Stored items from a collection
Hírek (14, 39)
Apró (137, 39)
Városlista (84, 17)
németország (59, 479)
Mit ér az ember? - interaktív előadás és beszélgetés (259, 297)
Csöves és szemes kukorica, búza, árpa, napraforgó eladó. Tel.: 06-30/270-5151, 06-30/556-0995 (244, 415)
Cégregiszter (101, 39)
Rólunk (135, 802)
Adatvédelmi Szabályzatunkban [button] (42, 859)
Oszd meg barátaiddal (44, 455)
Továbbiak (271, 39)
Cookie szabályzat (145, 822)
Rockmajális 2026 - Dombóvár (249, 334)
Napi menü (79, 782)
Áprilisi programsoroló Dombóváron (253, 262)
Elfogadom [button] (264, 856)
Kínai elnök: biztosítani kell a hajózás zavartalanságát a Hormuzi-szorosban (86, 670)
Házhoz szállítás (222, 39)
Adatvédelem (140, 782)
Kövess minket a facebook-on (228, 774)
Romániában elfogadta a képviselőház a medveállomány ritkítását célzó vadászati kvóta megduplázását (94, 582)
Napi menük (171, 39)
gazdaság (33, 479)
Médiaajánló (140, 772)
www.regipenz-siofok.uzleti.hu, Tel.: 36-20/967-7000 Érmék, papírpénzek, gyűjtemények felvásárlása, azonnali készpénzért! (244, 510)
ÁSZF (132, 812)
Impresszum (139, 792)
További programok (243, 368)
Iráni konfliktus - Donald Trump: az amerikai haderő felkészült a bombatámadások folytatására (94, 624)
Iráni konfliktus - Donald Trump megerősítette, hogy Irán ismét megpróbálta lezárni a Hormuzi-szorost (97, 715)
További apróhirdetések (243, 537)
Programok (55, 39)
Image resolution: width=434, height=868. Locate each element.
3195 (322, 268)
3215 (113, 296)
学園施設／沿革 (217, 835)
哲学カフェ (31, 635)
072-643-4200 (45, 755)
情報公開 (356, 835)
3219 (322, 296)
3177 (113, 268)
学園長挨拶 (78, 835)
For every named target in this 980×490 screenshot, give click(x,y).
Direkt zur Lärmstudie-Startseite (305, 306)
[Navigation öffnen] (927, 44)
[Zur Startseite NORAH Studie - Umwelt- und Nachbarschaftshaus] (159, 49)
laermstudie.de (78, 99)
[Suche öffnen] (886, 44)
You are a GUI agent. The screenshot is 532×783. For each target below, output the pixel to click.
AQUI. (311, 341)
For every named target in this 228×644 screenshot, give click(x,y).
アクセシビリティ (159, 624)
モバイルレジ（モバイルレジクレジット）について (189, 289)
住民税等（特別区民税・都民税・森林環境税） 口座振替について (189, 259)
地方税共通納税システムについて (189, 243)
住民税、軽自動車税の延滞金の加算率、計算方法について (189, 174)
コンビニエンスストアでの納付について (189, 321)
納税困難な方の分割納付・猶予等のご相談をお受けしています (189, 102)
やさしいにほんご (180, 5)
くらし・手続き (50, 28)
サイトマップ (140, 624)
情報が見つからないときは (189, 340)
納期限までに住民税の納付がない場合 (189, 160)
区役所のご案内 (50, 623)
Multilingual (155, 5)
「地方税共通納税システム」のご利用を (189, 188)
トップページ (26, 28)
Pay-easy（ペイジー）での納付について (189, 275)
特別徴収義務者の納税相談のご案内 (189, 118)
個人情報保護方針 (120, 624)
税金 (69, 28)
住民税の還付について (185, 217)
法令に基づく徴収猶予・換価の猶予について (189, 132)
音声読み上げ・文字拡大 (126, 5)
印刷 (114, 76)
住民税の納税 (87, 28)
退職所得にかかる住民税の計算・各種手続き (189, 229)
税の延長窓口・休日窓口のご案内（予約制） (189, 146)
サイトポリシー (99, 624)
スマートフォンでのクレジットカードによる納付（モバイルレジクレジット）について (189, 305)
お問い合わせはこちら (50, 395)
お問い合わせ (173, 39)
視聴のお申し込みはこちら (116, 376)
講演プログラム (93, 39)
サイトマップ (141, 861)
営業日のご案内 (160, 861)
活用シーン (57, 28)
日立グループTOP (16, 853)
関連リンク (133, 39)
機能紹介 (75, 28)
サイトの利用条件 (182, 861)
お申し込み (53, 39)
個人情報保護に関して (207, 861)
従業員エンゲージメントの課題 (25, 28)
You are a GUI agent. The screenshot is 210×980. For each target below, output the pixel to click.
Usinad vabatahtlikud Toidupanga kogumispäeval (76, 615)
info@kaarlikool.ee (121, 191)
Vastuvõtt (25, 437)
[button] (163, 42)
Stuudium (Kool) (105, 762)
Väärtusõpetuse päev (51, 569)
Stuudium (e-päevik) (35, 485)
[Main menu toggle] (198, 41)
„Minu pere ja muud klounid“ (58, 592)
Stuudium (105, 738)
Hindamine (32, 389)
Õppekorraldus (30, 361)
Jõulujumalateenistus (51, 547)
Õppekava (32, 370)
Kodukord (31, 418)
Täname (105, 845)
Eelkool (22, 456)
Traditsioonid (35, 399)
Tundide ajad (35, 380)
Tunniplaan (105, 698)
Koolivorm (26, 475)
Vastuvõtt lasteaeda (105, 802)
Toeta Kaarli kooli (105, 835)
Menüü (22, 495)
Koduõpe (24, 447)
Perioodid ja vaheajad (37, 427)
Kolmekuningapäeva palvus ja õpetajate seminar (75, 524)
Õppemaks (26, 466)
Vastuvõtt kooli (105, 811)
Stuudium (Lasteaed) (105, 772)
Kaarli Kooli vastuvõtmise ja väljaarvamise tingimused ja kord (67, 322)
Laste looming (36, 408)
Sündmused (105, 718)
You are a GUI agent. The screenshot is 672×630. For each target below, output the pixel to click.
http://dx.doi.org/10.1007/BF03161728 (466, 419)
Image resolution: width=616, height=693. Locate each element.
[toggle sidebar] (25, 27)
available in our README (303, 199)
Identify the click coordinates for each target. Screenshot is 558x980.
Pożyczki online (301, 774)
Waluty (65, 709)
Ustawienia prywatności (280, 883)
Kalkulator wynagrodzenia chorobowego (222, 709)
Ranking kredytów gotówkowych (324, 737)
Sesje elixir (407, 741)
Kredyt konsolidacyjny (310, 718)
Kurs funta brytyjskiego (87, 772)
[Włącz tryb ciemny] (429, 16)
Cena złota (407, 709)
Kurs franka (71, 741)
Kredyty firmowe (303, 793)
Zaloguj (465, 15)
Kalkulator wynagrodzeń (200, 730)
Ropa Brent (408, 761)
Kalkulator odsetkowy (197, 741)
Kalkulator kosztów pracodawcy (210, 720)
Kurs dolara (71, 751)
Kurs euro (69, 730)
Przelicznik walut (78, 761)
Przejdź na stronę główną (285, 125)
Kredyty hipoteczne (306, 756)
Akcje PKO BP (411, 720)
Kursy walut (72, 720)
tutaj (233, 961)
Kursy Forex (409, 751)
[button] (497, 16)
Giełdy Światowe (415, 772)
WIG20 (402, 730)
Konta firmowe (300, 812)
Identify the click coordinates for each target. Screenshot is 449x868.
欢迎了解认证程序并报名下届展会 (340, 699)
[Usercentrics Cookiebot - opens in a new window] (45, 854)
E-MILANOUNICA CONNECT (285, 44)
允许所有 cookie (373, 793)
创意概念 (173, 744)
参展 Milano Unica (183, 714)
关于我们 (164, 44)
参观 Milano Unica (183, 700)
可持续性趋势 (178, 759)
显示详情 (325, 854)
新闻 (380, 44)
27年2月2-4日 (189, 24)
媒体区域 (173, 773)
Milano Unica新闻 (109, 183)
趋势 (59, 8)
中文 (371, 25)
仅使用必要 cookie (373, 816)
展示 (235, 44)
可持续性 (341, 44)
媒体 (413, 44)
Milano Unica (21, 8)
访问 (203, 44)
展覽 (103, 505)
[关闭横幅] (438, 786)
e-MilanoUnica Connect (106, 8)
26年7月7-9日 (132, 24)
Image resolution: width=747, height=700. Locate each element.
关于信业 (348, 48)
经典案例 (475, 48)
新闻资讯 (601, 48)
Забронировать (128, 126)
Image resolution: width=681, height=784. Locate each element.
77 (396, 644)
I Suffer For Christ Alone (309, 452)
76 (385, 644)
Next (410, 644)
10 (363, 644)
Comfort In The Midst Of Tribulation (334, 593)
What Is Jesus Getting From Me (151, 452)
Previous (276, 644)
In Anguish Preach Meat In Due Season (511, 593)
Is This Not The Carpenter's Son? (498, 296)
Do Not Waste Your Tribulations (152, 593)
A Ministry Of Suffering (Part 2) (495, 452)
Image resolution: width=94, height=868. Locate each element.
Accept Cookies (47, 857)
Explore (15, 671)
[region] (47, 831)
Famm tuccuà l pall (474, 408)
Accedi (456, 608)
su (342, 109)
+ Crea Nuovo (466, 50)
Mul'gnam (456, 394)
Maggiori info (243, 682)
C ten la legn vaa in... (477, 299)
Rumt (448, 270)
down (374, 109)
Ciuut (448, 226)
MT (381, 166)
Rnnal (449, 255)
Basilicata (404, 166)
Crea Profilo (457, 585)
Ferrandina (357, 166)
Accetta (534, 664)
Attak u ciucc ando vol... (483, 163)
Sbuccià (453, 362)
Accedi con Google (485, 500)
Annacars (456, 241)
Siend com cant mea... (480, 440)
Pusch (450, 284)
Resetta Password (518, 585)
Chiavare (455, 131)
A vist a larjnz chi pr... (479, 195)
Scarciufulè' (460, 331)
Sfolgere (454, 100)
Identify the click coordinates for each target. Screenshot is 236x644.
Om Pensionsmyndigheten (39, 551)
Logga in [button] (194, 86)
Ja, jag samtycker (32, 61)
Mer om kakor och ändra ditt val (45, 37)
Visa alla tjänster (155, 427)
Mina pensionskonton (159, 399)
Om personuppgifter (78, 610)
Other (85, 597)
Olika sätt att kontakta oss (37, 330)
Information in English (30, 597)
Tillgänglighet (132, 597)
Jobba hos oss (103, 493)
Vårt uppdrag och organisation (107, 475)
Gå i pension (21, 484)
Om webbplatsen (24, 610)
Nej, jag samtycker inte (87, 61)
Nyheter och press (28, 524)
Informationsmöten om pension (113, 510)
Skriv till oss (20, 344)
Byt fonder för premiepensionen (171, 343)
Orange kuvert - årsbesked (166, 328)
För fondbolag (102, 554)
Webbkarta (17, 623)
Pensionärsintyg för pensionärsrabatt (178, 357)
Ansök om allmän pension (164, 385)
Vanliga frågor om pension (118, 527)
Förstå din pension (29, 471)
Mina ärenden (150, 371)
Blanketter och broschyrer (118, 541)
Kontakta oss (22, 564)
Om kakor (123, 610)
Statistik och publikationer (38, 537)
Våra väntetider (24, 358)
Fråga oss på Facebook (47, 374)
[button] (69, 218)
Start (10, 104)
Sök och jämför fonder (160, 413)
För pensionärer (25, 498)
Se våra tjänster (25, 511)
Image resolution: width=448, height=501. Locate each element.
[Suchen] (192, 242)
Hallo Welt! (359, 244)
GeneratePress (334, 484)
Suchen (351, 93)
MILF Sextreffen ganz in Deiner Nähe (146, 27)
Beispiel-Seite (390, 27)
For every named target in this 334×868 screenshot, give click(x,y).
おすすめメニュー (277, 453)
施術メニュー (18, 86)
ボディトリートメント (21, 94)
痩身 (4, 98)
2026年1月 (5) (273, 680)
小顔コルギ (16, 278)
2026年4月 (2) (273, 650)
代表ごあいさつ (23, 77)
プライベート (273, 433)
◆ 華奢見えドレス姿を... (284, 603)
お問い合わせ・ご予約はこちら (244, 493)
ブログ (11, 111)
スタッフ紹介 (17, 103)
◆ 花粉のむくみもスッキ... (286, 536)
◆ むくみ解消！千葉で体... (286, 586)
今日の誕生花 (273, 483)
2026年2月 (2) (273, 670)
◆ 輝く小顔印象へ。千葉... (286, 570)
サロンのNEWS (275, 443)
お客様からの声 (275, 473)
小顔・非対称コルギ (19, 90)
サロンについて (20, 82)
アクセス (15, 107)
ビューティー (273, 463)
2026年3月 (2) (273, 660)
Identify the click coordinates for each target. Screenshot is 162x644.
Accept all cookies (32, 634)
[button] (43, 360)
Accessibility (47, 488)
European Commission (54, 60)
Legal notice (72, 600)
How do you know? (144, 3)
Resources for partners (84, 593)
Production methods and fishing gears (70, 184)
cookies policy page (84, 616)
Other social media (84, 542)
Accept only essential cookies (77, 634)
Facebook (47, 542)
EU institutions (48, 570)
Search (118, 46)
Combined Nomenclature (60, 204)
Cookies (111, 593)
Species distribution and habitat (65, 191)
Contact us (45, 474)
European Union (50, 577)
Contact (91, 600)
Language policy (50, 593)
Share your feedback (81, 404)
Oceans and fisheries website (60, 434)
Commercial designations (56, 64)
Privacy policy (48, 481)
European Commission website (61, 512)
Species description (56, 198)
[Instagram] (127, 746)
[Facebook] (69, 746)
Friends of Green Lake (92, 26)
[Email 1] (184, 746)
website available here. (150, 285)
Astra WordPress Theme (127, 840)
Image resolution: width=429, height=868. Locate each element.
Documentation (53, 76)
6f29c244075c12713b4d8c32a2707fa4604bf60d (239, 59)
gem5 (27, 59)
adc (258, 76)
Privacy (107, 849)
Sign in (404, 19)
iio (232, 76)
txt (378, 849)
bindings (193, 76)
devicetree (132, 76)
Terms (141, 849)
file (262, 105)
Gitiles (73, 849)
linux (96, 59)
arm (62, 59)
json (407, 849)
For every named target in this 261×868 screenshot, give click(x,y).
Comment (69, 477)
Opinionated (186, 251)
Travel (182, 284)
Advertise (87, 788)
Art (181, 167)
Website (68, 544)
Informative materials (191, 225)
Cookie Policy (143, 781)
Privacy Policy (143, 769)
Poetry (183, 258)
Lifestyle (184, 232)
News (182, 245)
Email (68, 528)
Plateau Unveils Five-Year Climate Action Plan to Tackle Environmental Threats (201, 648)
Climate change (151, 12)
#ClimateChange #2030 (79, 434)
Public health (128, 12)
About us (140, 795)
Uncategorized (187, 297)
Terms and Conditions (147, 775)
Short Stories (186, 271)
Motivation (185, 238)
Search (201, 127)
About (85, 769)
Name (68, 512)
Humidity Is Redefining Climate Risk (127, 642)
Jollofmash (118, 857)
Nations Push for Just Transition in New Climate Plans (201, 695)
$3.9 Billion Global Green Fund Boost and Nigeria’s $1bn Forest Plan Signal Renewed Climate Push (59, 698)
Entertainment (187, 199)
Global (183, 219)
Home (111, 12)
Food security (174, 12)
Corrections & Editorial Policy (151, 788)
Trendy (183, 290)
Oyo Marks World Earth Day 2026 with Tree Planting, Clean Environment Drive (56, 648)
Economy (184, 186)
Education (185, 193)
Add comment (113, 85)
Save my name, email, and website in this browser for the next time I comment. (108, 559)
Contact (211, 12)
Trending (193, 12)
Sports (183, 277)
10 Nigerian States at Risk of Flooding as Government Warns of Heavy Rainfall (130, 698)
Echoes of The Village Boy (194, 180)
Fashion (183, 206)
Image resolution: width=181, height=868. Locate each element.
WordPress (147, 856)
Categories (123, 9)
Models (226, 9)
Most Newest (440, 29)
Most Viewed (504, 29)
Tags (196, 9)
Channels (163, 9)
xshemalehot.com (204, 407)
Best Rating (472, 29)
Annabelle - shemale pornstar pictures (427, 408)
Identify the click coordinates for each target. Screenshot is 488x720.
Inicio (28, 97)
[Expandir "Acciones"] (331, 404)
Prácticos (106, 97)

» EXERCISE: Reproduce every line in the part of the records that opens with the line containing "[Zur Startseite NORAH" and closes with the line containing "お問い合わせ (173, 39)", both ends included, and give only those lines. Keep the requests as they are, but scale each coordinate in the answers by 1.45 and round to whole numbers, with halves rounded up.

» RESULT BELOW:
[Zur Startseite NORAH Studie - Umwelt- und Nachbarschaftshaus] (231, 71)
laermstudie.de (113, 144)
[Suche öffnen] (1285, 64)
You are a GUI agent. The screenshot is 532×783. For each target below, output the pixel to click.
AQUI. (451, 494)
For every named target in this 228×644 screenshot, give click(x,y).
アクセシビリティ (231, 905)
モバイルレジ（モバイルレジクレジット）について (274, 419)
住民税等（特別区民税・都民税・森林環境税） 口座振替について (274, 376)
地方税共通納税システムについて (274, 352)
住民税、軽自動車税の延滞金の加算率、計算方法について (274, 252)
コンビニエンスストアでの納付について (274, 465)
納税困難な方の分割納付・猶予等のご相談をお受けしています (274, 148)
やさしいにほんご (261, 7)
くらし・手続き (73, 41)
サイトマップ (203, 905)
情報が見つからないときは (274, 493)
納期限までに住民税の納付がない場合 (274, 232)
区役所のご案内 (73, 903)
Multilingual (225, 7)
「地方税共通納税システム」のご利用を (274, 273)
トップページ (38, 41)
Pay-easy（ペイジー）での納付について (274, 399)
特別徴収義務者の納税相談のご案内 (274, 171)
個人情報保護方針 (174, 905)
税金 (100, 41)
住民税の還付について (268, 315)
法令に基づく徴収猶予・換価の猶予について (274, 191)
音声読み上げ・文字拡大 (183, 7)
印刷 (165, 110)
住民税の納税 (126, 41)
退職所得にかかる住民税の計算・各種手続き (274, 332)
税の延長窓口・休日窓口のご案内（予約制） (274, 212)
サイトポリシー (144, 905)
スマートフォンでのクレジットカードによる納付（モバイルレジクレジット）について (274, 442)
お問い合わせはこちら (73, 573)
お問い合わせ (251, 57)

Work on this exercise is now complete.